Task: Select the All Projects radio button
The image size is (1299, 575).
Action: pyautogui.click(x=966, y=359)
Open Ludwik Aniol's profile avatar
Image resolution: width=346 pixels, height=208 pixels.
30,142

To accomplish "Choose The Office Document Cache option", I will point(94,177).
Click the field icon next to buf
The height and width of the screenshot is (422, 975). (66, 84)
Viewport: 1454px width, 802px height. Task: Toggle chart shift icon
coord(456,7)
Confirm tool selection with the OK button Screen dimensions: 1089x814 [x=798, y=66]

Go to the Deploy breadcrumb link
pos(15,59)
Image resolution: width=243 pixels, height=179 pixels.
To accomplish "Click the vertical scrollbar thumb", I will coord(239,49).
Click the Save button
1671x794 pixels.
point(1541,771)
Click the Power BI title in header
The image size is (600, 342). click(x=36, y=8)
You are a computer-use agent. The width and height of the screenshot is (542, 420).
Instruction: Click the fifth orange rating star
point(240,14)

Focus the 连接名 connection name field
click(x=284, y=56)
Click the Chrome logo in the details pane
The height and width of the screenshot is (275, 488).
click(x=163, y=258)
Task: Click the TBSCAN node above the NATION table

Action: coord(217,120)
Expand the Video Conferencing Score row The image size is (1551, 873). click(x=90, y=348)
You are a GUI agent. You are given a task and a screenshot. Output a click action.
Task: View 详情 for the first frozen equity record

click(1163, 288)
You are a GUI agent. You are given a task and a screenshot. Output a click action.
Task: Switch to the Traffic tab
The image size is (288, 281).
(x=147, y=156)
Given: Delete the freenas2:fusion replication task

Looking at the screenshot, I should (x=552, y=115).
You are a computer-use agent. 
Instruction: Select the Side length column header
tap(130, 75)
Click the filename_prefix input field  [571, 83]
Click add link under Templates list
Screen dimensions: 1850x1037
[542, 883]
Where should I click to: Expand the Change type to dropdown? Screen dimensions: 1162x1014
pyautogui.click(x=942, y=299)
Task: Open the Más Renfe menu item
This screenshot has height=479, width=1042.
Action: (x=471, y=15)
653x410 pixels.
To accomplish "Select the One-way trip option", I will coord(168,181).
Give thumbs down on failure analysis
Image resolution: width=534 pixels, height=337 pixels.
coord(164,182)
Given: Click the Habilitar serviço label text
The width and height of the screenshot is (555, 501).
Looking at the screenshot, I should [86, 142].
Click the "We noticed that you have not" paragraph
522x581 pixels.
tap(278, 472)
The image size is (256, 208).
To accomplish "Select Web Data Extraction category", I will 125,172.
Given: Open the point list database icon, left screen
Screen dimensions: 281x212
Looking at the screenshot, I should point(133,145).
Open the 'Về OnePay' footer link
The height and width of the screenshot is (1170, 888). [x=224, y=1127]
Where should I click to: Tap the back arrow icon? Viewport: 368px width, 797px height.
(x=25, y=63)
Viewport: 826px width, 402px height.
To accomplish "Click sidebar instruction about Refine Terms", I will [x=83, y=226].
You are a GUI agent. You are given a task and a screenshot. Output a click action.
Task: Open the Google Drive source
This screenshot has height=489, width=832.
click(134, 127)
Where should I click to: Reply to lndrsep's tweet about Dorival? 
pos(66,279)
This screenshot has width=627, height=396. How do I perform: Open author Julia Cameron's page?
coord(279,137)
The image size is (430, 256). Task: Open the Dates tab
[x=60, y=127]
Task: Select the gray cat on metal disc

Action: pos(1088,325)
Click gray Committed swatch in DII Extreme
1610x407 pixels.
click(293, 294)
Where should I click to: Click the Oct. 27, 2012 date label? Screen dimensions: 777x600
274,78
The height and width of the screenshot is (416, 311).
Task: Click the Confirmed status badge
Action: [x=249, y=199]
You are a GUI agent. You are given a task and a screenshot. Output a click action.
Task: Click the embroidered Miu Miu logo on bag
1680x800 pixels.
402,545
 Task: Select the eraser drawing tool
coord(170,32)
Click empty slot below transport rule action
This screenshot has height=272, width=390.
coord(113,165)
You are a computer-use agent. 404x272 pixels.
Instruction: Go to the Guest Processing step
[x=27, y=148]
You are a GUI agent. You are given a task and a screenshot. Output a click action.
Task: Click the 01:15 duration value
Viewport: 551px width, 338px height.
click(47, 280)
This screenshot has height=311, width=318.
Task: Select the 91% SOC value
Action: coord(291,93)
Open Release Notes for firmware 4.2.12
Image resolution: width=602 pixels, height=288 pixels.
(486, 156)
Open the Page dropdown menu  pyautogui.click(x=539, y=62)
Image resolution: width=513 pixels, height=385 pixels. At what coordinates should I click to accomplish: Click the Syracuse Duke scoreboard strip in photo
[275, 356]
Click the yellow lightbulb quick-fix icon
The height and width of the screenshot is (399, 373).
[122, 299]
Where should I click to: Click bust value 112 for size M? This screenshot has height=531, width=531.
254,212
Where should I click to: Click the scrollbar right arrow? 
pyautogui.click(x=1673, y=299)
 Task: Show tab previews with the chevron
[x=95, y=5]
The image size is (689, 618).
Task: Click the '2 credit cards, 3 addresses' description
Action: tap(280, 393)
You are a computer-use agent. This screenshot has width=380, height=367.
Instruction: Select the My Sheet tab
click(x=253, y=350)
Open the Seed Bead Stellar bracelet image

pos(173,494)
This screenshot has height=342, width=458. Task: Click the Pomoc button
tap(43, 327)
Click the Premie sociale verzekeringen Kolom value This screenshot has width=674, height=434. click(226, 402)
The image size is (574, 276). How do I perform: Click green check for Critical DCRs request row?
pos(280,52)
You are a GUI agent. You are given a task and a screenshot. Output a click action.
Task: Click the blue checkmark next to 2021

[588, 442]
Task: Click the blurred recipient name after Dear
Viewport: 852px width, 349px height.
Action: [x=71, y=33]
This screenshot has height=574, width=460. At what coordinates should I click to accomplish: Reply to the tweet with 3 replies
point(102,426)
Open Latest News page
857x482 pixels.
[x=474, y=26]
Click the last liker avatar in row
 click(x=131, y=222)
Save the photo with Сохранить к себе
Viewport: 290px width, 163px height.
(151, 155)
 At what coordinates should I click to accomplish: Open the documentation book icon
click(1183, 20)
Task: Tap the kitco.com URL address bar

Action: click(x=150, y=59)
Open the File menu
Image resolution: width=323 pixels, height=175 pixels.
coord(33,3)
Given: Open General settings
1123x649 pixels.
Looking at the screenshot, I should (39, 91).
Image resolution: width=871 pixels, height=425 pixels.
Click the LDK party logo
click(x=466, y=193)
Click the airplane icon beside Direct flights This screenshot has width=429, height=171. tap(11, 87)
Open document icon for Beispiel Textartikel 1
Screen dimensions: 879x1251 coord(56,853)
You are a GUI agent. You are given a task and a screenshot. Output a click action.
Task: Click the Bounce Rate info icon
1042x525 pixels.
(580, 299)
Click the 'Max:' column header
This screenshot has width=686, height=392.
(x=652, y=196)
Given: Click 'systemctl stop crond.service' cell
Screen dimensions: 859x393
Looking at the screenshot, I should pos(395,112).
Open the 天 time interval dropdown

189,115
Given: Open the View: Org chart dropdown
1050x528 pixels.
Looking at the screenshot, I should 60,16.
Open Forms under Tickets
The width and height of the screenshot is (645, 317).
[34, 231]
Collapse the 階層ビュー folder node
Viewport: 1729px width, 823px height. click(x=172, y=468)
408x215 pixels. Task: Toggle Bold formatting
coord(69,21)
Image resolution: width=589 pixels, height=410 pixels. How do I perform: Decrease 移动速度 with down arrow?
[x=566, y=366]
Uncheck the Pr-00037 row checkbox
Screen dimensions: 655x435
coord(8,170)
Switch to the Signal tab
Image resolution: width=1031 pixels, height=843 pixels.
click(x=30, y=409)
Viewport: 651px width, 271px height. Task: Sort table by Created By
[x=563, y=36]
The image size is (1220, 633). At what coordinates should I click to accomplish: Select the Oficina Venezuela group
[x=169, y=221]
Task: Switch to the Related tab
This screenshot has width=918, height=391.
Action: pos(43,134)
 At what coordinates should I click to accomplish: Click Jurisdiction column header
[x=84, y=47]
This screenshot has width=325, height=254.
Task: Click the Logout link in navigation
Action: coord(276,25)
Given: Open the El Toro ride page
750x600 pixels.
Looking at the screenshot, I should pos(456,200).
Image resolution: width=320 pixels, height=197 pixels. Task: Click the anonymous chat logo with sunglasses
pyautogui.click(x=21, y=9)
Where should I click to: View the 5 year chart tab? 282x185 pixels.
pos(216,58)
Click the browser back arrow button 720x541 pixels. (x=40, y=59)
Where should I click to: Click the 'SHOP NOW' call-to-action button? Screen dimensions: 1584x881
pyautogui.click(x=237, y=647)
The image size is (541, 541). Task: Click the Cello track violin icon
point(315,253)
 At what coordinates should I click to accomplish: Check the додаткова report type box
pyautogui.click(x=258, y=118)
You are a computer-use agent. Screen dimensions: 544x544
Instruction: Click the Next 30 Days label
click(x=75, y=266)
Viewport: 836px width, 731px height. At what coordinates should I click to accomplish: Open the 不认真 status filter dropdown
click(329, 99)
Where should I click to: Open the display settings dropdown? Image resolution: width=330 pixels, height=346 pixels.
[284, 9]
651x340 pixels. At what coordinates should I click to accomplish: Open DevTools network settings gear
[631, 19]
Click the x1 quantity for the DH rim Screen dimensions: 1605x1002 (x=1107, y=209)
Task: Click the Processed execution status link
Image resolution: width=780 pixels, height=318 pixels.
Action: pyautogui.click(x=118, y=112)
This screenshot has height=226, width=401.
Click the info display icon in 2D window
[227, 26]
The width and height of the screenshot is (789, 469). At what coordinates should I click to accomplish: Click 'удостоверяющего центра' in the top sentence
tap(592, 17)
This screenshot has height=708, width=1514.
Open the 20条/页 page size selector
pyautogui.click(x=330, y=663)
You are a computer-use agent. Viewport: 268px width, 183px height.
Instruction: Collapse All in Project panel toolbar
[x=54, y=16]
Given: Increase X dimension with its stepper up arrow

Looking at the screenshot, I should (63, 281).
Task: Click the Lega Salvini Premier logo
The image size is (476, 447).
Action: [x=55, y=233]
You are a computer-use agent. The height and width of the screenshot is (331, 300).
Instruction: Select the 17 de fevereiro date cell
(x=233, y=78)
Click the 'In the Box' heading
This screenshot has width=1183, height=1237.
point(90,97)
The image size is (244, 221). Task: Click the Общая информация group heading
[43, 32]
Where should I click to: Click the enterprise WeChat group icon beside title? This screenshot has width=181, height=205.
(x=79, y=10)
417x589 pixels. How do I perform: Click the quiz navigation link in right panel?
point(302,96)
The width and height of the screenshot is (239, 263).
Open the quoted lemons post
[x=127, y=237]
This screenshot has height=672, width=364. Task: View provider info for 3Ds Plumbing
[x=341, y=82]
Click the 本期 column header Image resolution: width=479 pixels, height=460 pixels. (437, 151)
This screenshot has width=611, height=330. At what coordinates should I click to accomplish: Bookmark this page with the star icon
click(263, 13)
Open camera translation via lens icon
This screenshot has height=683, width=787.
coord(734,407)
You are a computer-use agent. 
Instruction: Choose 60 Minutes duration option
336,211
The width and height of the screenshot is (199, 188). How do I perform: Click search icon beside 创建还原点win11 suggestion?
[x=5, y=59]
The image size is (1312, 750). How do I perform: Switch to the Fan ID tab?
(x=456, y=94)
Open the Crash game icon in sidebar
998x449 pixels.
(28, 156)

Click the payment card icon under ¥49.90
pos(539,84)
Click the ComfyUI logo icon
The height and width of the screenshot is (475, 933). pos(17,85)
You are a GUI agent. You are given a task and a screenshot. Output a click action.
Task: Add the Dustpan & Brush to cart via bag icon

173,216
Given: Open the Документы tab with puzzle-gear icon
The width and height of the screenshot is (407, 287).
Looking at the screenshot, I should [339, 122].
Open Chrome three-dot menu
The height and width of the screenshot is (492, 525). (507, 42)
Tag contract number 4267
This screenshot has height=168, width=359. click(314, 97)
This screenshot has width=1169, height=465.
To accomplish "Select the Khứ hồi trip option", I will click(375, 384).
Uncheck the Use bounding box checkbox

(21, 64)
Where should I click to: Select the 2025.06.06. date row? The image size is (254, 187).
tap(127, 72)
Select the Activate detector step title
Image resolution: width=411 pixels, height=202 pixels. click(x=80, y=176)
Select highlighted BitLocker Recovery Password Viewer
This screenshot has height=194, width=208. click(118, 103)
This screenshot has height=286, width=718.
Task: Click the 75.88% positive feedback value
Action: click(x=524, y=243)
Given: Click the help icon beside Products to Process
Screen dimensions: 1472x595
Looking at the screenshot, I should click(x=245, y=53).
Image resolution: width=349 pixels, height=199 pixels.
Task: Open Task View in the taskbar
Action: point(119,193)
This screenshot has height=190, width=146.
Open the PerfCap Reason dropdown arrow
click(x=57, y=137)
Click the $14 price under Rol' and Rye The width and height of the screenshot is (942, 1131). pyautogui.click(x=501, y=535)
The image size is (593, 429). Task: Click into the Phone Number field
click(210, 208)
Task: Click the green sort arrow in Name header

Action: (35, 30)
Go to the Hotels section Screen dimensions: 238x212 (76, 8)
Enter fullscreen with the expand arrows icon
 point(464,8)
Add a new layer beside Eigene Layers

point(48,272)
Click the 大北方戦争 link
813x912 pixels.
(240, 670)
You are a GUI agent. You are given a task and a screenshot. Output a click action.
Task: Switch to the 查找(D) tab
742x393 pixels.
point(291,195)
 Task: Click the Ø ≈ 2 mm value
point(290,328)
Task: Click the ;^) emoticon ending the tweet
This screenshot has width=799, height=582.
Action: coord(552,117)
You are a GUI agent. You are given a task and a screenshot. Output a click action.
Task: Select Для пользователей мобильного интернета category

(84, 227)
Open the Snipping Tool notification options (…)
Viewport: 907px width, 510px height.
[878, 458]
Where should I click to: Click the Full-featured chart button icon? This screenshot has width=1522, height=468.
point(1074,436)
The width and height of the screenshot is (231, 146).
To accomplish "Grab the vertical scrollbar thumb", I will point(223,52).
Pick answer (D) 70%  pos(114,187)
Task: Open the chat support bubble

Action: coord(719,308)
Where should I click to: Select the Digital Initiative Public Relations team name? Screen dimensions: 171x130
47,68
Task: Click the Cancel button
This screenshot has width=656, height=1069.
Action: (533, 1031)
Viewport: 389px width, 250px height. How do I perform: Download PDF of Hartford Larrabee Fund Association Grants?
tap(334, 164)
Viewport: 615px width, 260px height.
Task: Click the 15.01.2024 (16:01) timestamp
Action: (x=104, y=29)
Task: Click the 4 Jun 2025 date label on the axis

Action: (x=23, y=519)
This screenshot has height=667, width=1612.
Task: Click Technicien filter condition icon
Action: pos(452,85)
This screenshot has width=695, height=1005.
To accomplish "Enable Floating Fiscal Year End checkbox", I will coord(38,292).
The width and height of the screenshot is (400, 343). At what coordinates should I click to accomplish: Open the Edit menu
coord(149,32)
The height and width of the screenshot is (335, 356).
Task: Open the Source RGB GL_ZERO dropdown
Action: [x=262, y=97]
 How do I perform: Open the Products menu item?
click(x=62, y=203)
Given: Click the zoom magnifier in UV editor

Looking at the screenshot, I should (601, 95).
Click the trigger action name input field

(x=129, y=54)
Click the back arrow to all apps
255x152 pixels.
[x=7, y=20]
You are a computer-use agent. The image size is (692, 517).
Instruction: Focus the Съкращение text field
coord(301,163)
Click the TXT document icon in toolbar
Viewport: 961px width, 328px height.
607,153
- - -
| The problem |
Bring together every line in the entries that holds the string "sidebar".

| Response box |
To accomplish "Click sidebar instruction about Refine Terms", I will [x=83, y=226].
Open the Crash game icon in sidebar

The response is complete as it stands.